Table 1 summarizes astrocyte-interacting drugs with possible neuroprotective effects.

Table 1

Potentially neuroprotective molecules upon astrocytic behavior modification.

Molecule	Proposed mechanism of action	Tested PD models
Capsaicin	Activation of TRPV1 in astrocytes	MPTP (mouse), 6-OHDA (rat)
GDNF (vector transfection)	GDNF overexpression in astrocytes	MPTP (mouse), 6-OHDA (rat)
Silibinin	Suppression of astrocyte activation (via ERK/JNK phosphorylation)	MPTP (mouse)

GDNF: glial cell line-derived neurotrophic factor; MPTP: 1-methyl-4-phenyl-1,2,3,6-tetrahydropyridine; TRPV1: transient receptor potential vanilloid 1 channel; ERK/JNK: extracellular signal-regulated kinase/c-Jun N-terminal kinase.

4. Conclusion

Despite the fact that astrocytes, the most abundant glial cells, are critical for brain function, their role in PD was long considered a byproduct of neuroinflammation. However, the bulk of ongoing evidence suggests that astrocyte dysfunction might occupy a central position in the genesis of experimental PD [14, 15].

Three main pathways contributing to PD development involving astrocytes could be identified. Firstly, noxious stimuli increase Wnt1 synthesis in astrocytes [27, 28] modifying gene expression in DA neurons upon Fzd receptor activation and β-catenin nuclear translocation [32]. Secondly, noxious stimuli and perhaps inflammation too stimulate astrocytic TRPV1 reducing oxidative species generation, releasing CNTF [41, 42], modifying gene expression, and improving dopaminergic neuron survival and viability [41]. Last but not least, the JWA gene induces astrocytic ARL6ip5 synthesis, which inhibits IKKβ lowering the level of the active NF-κB level [54], a potent inductor of inflammatory responses. The relevance of other pathways involving metallothioneins, DJ-1 protein, thrombin, and GDNF is less clear, though might turn out as equally important.

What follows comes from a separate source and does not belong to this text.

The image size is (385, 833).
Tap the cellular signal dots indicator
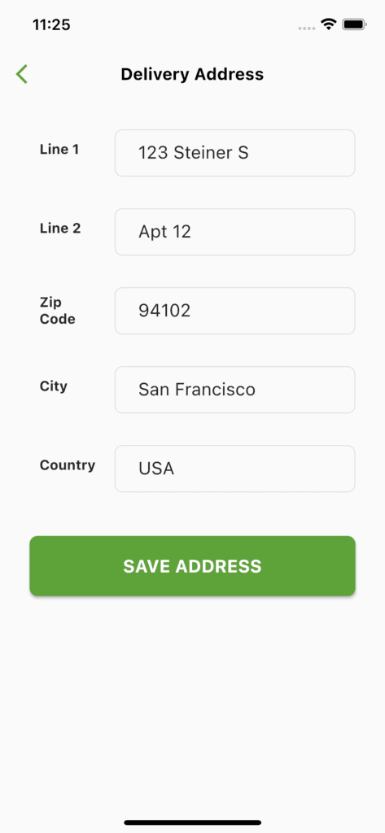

The pursuit of neuroprotective strategies in PD is a top priority as once and again negative results have been obtained so far [91]. The pathways herein discussed disclose interesting targets to be explored in this regard. Certain molecules like capsaicin [43] and silibinin [88] have shown unquestionably interesting effects in rodent PD models. They are naturally found in chili peppers and cardum, respectively; they have sometimes been used for therapeutic purposes. Needless to say that before clinical trials in PD may be envisaged, studies in primate PD models are needed. Results are hitherto encouraging, and more data are hopefully coming forth in the near future. Overexpression of GDNF by vector transfection has also shown some efficacy in rodent models [80] contrasting with the lack of clinical benefit after intraputaminal or intracerebroventricular infusions of GDNF in PD patients [92, 93]. Nevertheless, an eventual benefit from GDNF infusion might be limited by its reach to and bioavailability at the site of interest, making drug delivery a crucial aspect of GDNF therapy worth exploring.

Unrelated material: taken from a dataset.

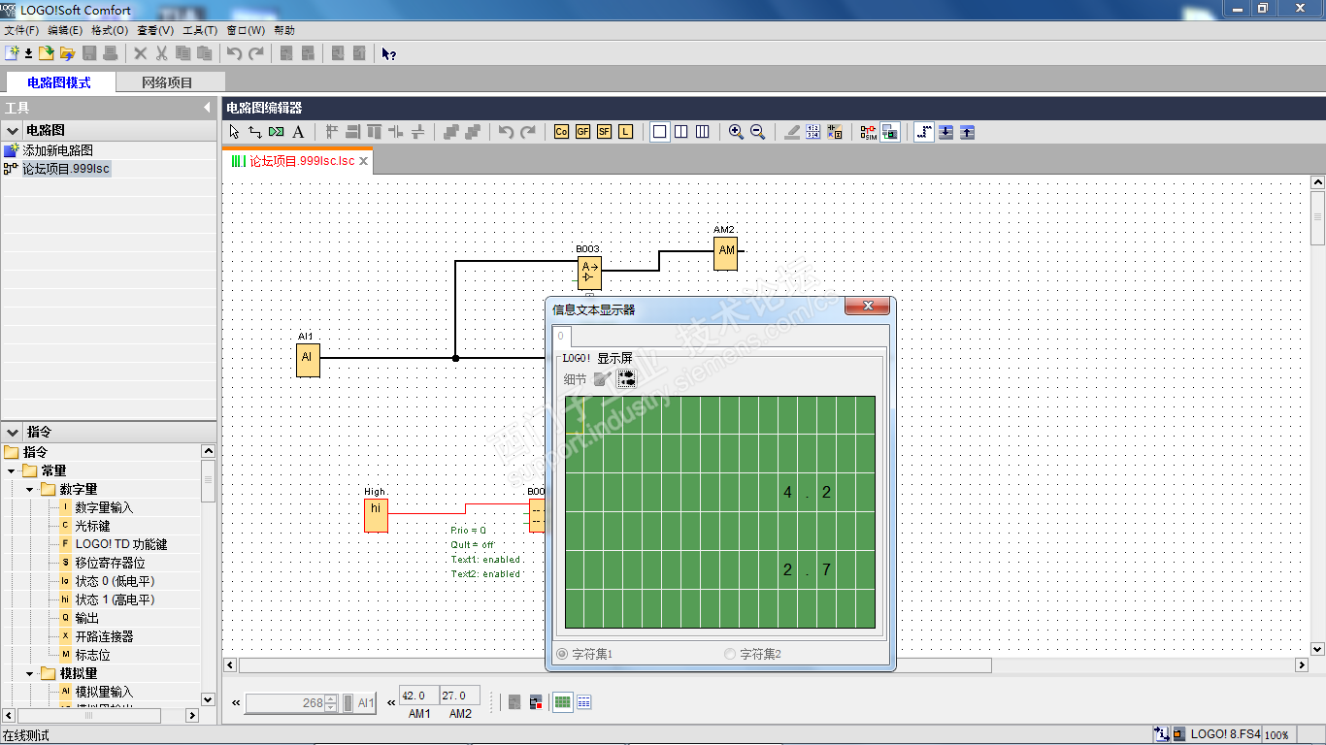
Task: Click the context help cursor icon
Action: click(388, 53)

Knocking out JWA increased NF-κB activity in DA neurons [54] presumably depicting a new PD model, eventually surpassing the limitations of neurotoxin PD models which do not accurately reproduce full PD pathophysiology [94]. The JWA knockout mouse developed a PD-like phenotype with selective loss of dopaminergic neurons in the substantia nigra pars compacta and monoaminergic neurotransmitter level in the corpus striatum [85]. Constitutive expression of NF-κB, a known promoter of inflammatory responses, participates in neurogenesis, neuritogenesis, and plasticity while inducible NF-κB expression leads to glial proinflammatory responses, neuronal proapoptotic responses and death, vascular inflammation, and increased endothelial permeability [95]. Inducing experimental inflammation, a PD hallmark [96], might advantageously reproduce the whole spectrum of the disease bearing other brain areas compromised. Further research is warranted to fully characterize this plausible new model.